На них шел объятый пламенем шлюп. «Фрийхеид» вздрогнул и накренился: рулевой предпринял отчаянную попытку отвернуть от брандера. Однако искалеченный корабль почти утратил способность маневрировать. Поняв, что столкновение неизбежно, Блад крикнул:
— Покинуть корабль!
... С губ Блада срывались то английские, то голландские слова.
— Йохан, мы горим!
— И в самом деле — горите, дон Педро, — пробормотал дон Мигель, думая, что, возможно, Питер Блад умрет и без его помощи.
Он вслушивался в бред раненого, и его самого обступали воспоминания. Побоище 2 июня 1676 года глубоко врезалось в его память.** Неужто дон Педро тоже принимал участие в битве под Палермо? Невероятно! Он невольно задумался о прихотливых дорогах Провидения, которое раз за разом сводило их с Бладом. Будучи союзниками, они могли встретиться.
Прогремел новый залп, и будто гигантская рука подхватила Питера и швырнула вниз, в алое от отсветов огня море. В рот и нос хлынула горько-соленая вода, легкие готовы были разорваться от удушья.
— Держись! — Кто-то выдернул его на поверхность.
— Йохан... — задыхаясь и кашляя, прохрипел Блад.
— Я здесь. Держись. До берега не так уж и далеко...
Багровые всполохи страшного дня таяли. Прошлое медленно, будто нехотя отпускало Питера из своих цепких объятий. Он осознал, что лежит на мягкой перине, а не на жестком тюфяке госпиталя Палермо, на котором целых две недели провалялся после боя. Впрочем, сейчас Блад чувствовал себя ничуть не лучше, чем тогда. Жар все еще держался, а плечо дергало резкой болью. Он злился на свою самонадеянность. Ранение в его ситуации было не просто досадной неприятностью, но грозило обернутся катастрофой. Чертов мальчишка!
Было уже достаточно светло. С минуту Блад рассматривал роскошный балдахин из темно-зеленой ткани, затем повернул голову и с изумлением обнаружил дона Мигеля, дремавшего в кресле. Надо же... Внезапное появление Эстебана и, вне всякого сомнения, тяжелый разговор с племянником были серьезной проверкой верности дона Мигеля данному им слову. И то, что он не прикончил своего врага этой ночью, говорило об его недюжинной силе духа и самообладании.

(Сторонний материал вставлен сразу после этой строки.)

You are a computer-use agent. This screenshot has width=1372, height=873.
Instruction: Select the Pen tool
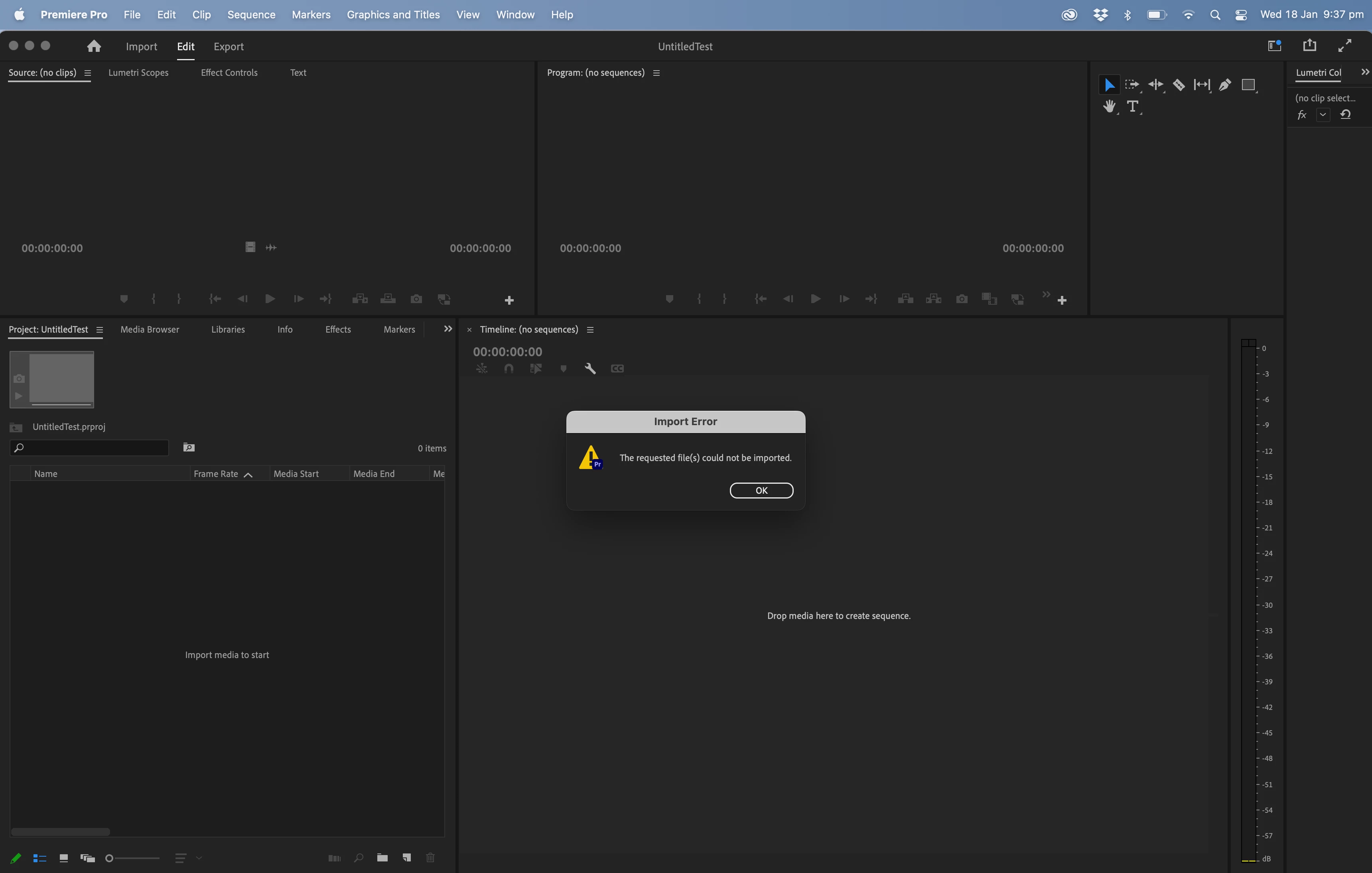1224,85
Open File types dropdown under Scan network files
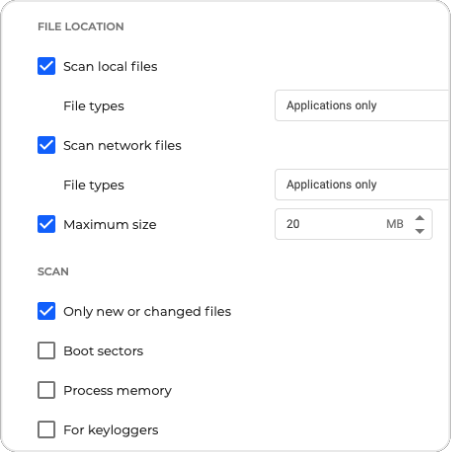This screenshot has width=451, height=452. [x=363, y=184]
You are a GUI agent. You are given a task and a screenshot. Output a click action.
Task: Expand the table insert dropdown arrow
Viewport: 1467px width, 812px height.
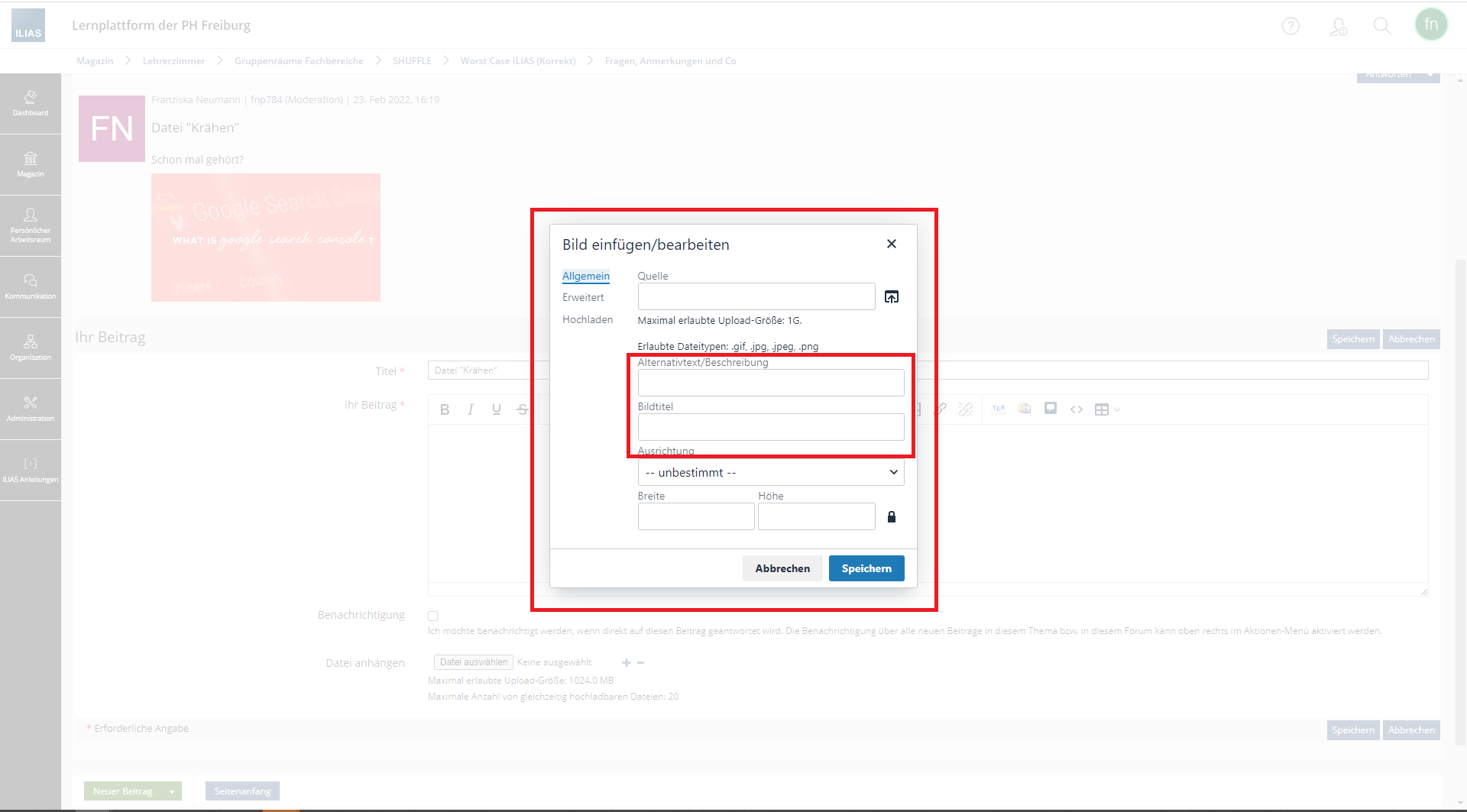[1117, 409]
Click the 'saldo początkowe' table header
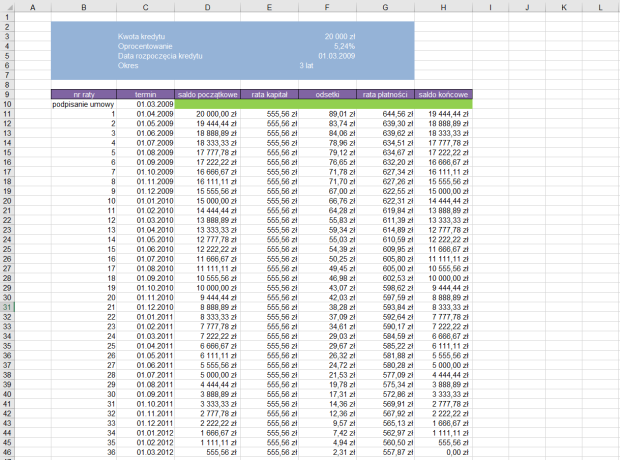Screen dimensions: 620x460 [207, 94]
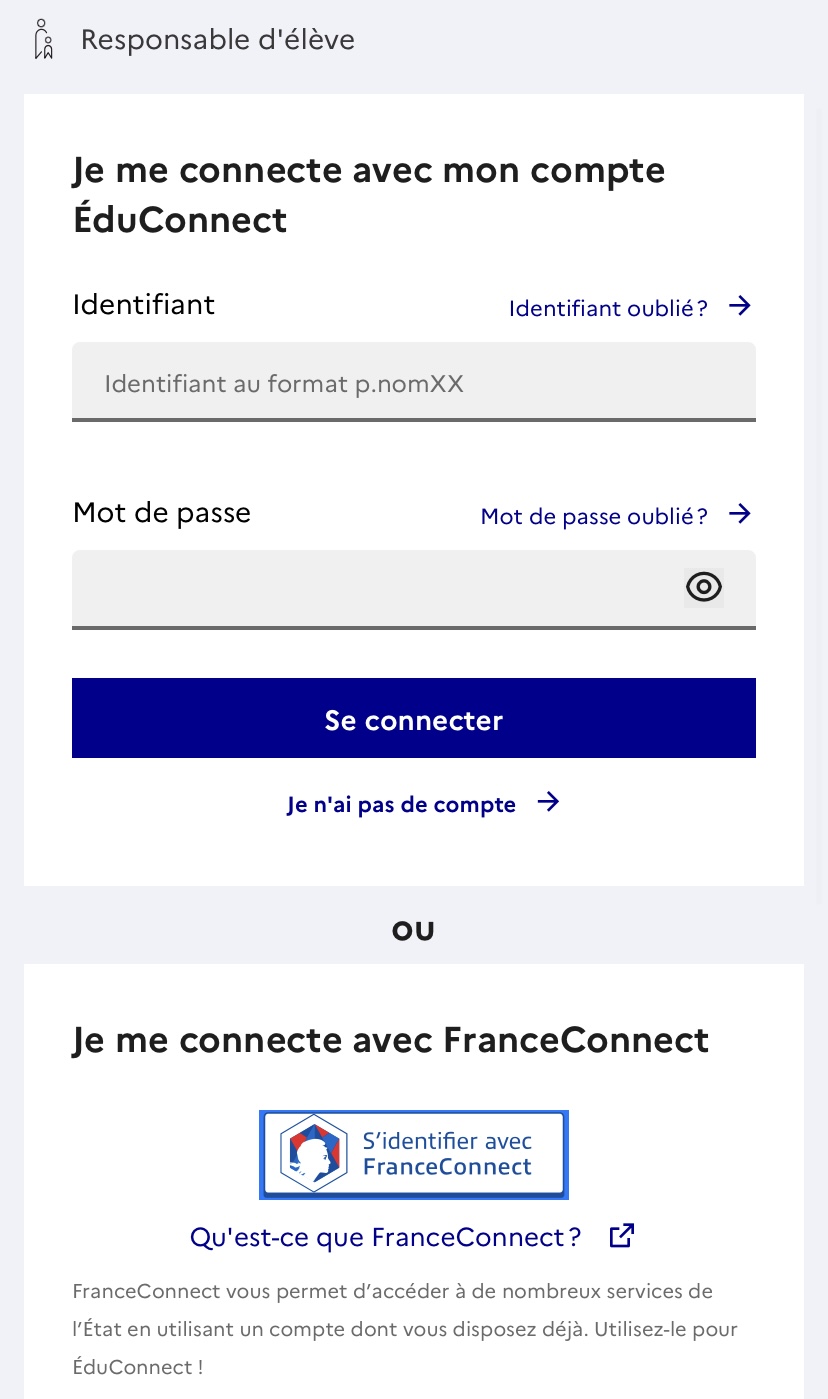The height and width of the screenshot is (1399, 828).
Task: Click the Mot de passe field label
Action: [x=162, y=513]
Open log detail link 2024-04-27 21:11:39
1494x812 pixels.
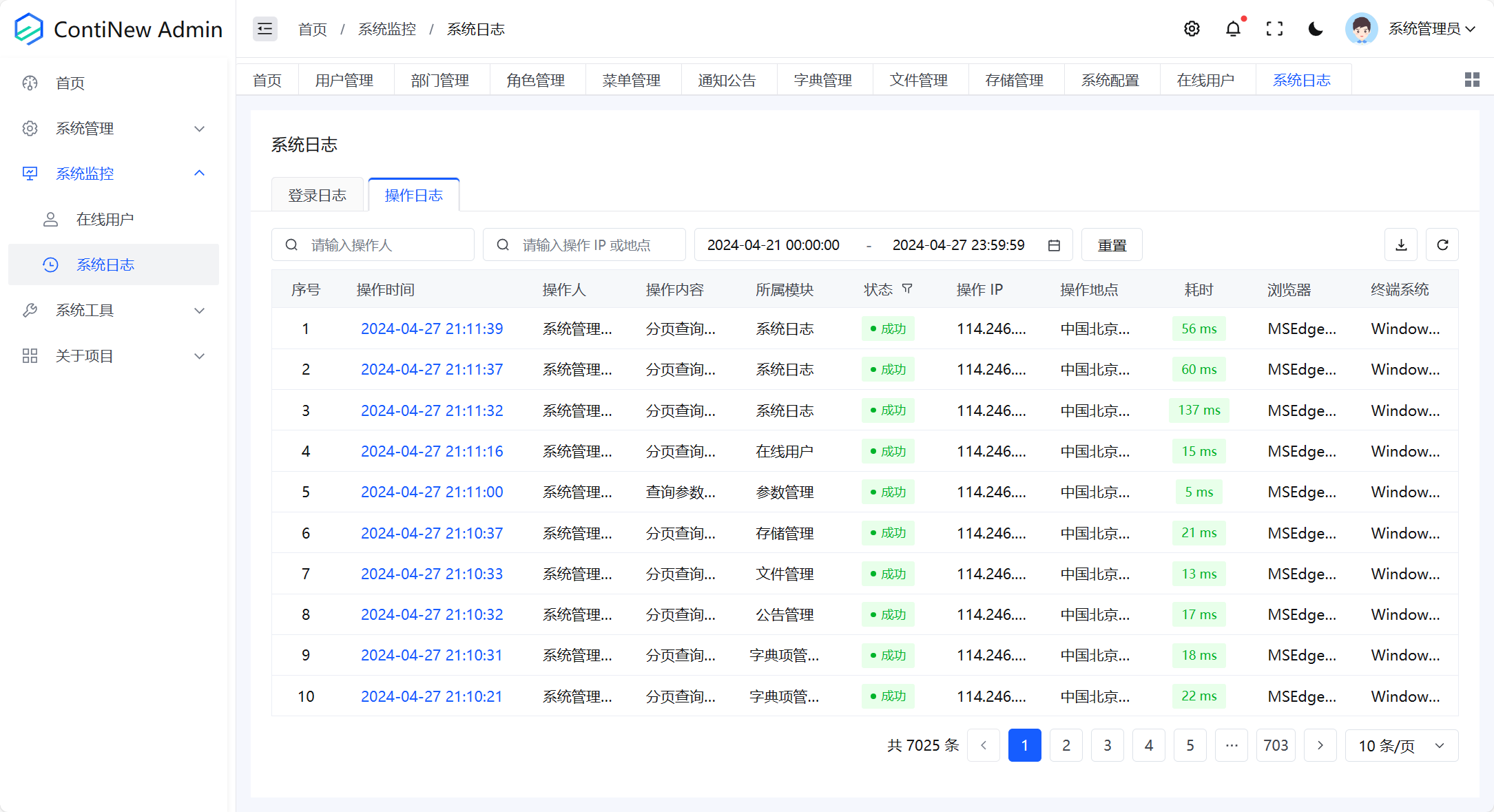click(432, 329)
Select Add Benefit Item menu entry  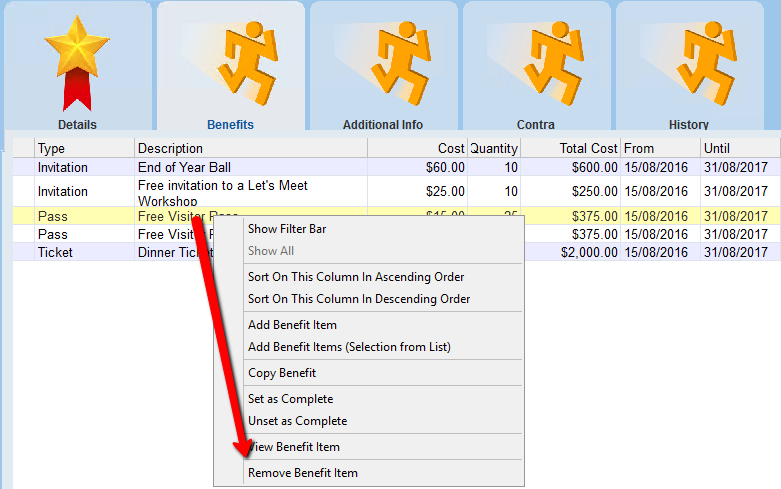point(292,325)
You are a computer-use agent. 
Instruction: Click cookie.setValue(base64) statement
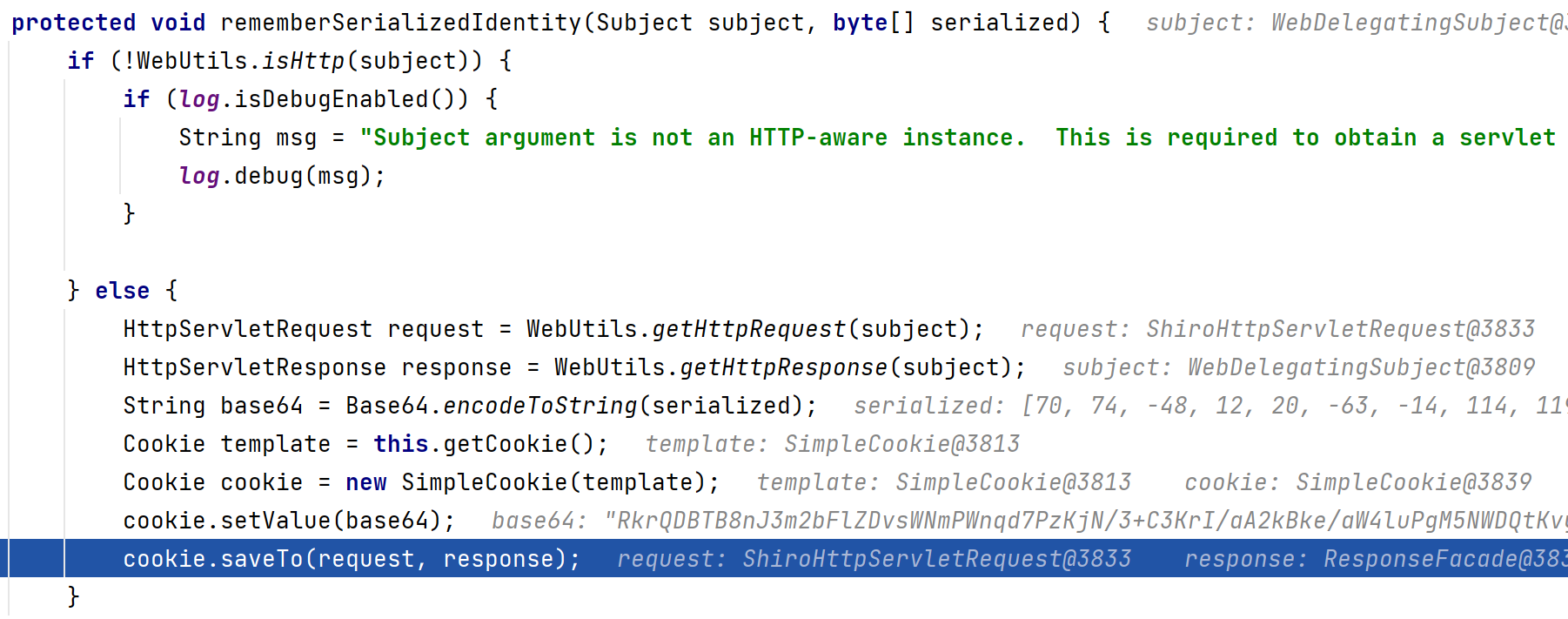tap(287, 521)
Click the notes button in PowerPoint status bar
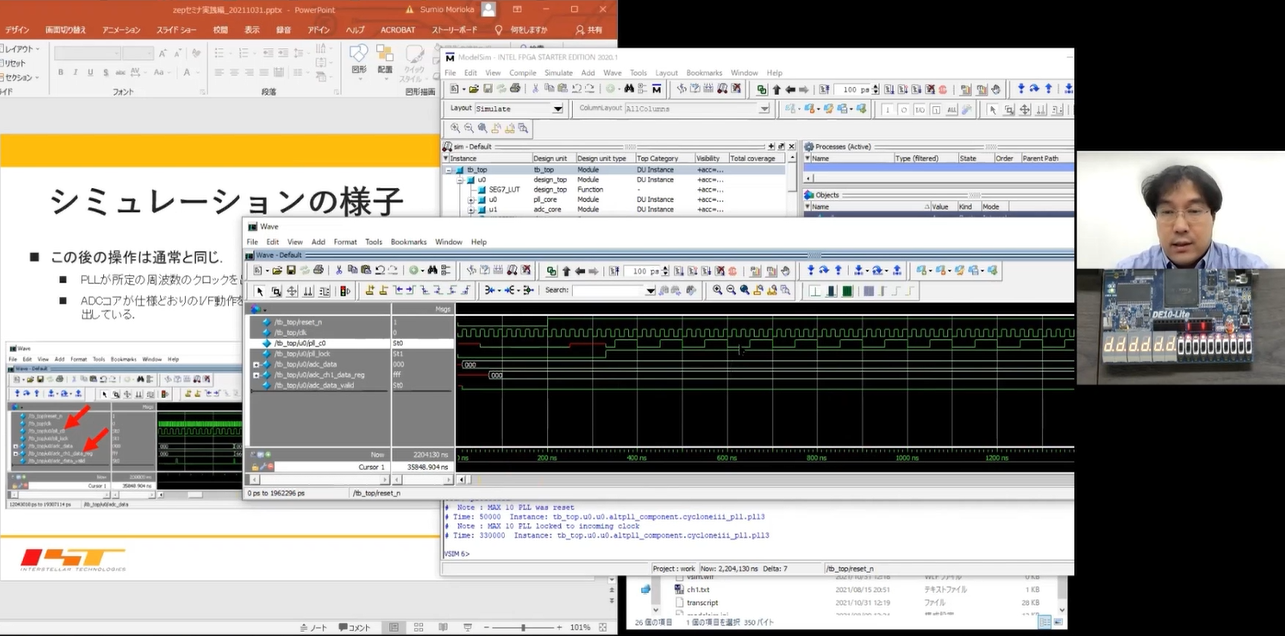The width and height of the screenshot is (1285, 636). [x=312, y=628]
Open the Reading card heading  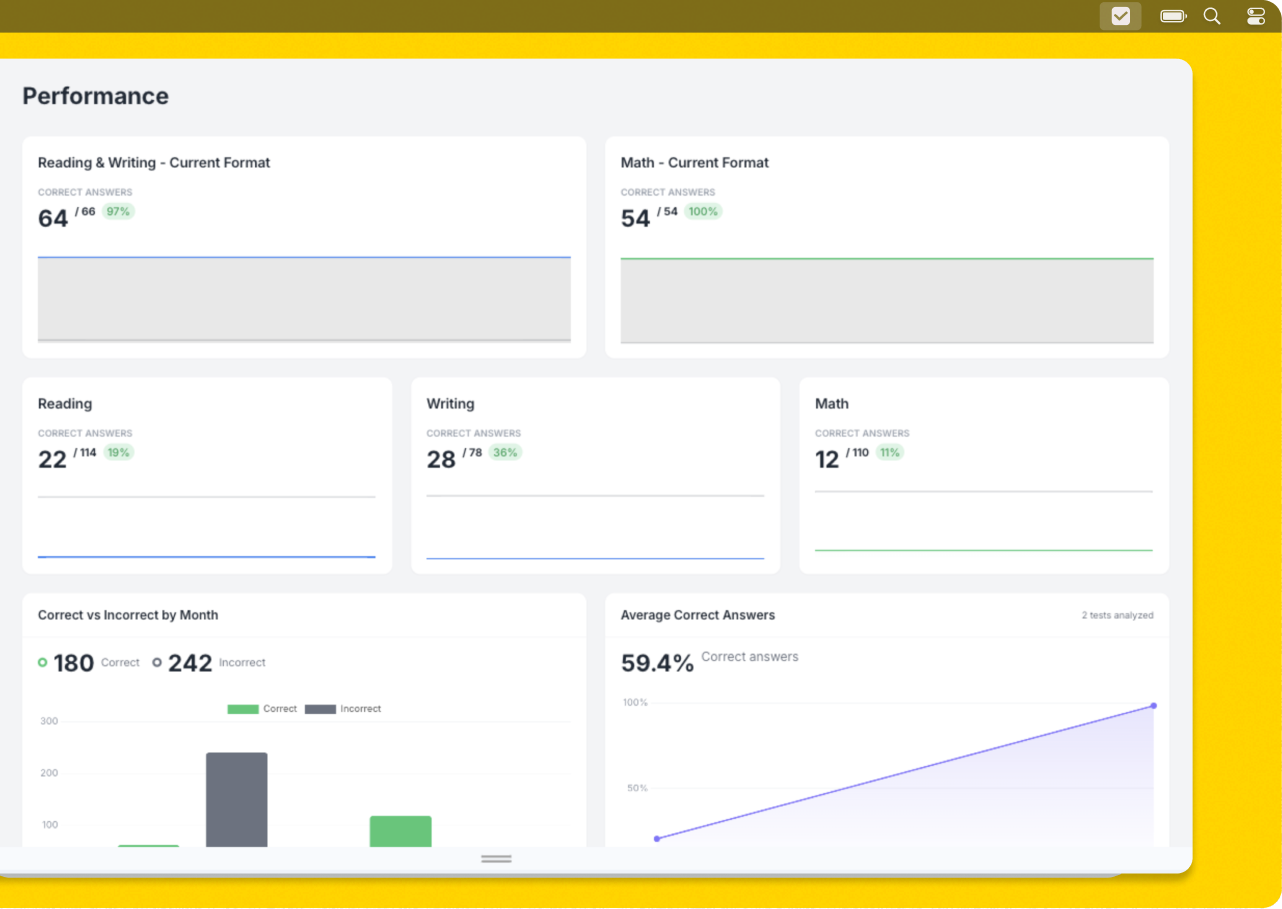pos(65,404)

Питер пошевелился, пытаясь поудобнее пристроить раненую руку. Де Эспиноса тут же открыл глаза.
— Воды, дон Педро?
— Не откажусь, дон Мигель.
Де Эспиноса кивнул и, протянув ему кружку с водой, помог напиться. Пока Блад пил, испанец изучающе разглядывал его, будто видел впервые. Питер хотел уже поинтересоваться, не узрел ли дон Мигель печати дьявола на его лице, но тот вдруг спросил:
— Так вы в самом деле воевали под началом де Рюйтера?
Блад вскинул бровь: с чего бы де Эспиносе заводить разговор на эту тему?
— Да, — наконец сказал он. — Я много говорил ночью?
— Достаточно.
— Лауданум. После него бывают... яркие сны, — неохотно пояснил Питер .
Давние горечь и боль нахлынули на него, и он не испытывал ни малейшего желания обсуждать драматические события Голландской войны, тем более — с испанским адмиралом. Однако любопытство дона Мигеля на этом не исчерпалось.
— Как вас занесло к голландцам?
— Иногда жажда познания приводит к непредсказуемым результатам, — уклончиво ответил Блад.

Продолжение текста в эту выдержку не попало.